[Saved data entries]
•••••

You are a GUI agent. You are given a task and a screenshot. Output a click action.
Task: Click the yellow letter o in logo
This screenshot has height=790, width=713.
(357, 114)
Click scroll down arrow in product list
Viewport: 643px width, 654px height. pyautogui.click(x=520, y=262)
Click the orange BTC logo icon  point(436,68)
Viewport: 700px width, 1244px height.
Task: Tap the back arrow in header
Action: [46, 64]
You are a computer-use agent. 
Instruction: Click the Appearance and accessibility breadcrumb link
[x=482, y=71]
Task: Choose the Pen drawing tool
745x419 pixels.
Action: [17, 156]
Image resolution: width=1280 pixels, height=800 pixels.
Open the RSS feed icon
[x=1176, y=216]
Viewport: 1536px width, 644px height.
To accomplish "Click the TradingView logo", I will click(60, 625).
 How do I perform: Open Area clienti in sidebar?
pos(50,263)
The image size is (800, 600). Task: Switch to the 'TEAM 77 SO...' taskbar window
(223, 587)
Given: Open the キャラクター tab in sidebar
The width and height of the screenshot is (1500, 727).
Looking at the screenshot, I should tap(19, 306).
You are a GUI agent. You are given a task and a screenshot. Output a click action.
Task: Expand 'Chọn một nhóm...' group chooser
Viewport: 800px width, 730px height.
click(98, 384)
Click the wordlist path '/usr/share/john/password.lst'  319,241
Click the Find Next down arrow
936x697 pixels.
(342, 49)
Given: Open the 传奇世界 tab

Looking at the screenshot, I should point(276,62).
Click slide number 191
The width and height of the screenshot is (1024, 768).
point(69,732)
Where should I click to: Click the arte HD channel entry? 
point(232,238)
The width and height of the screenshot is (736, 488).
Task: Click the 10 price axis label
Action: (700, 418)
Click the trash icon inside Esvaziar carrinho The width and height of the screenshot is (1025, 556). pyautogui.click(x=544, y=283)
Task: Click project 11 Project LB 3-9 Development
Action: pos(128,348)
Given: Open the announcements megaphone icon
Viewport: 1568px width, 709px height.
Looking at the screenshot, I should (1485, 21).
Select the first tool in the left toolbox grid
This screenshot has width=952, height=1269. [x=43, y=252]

•••••

ASSIGNMENT - I would like the records restated exactly, with every line intact.

ANSWER BELOW -
You are a GUI agent. You are given a task and a screenshot. Output a click action.
Task: Click the yellow letter o in logo
This screenshot has height=790, width=713.
(357, 114)
Click scroll down arrow in product list
Viewport: 643px width, 654px height. pyautogui.click(x=520, y=262)
Click the orange BTC logo icon  point(436,68)
Viewport: 700px width, 1244px height.
Task: Tap the back arrow in header
Action: [46, 64]
You are a computer-use agent. 
Instruction: Click the Appearance and accessibility breadcrumb link
[x=482, y=71]
Task: Choose the Pen drawing tool
745x419 pixels.
Action: [17, 156]
Image resolution: width=1280 pixels, height=800 pixels.
Open the RSS feed icon
[x=1176, y=216]
Viewport: 1536px width, 644px height.
To accomplish "Click the TradingView logo", I will click(60, 625).
 How do I perform: Open Area clienti in sidebar?
pos(50,263)
The image size is (800, 600). Task: Switch to the 'TEAM 77 SO...' taskbar window
(223, 587)
Given: Open the キャラクター tab in sidebar
The width and height of the screenshot is (1500, 727).
Looking at the screenshot, I should tap(19, 306).
You are a GUI agent. You are given a task and a screenshot. Output a click action.
Task: Expand 'Chọn một nhóm...' group chooser
Viewport: 800px width, 730px height.
click(98, 384)
Click the wordlist path '/usr/share/john/password.lst'  319,241
Click the Find Next down arrow
936x697 pixels.
(342, 49)
Given: Open the 传奇世界 tab

Looking at the screenshot, I should point(276,62).
Click slide number 191
The width and height of the screenshot is (1024, 768).
point(69,732)
Where should I click to: Click the arte HD channel entry? 
point(232,238)
The width and height of the screenshot is (736, 488).
Task: Click the 10 price axis label
Action: (700, 418)
Click the trash icon inside Esvaziar carrinho The width and height of the screenshot is (1025, 556). pyautogui.click(x=544, y=283)
Task: Click project 11 Project LB 3-9 Development
Action: pos(128,348)
Given: Open the announcements megaphone icon
Viewport: 1568px width, 709px height.
Looking at the screenshot, I should (1485, 21).
Select the first tool in the left toolbox grid
This screenshot has width=952, height=1269. [x=43, y=252]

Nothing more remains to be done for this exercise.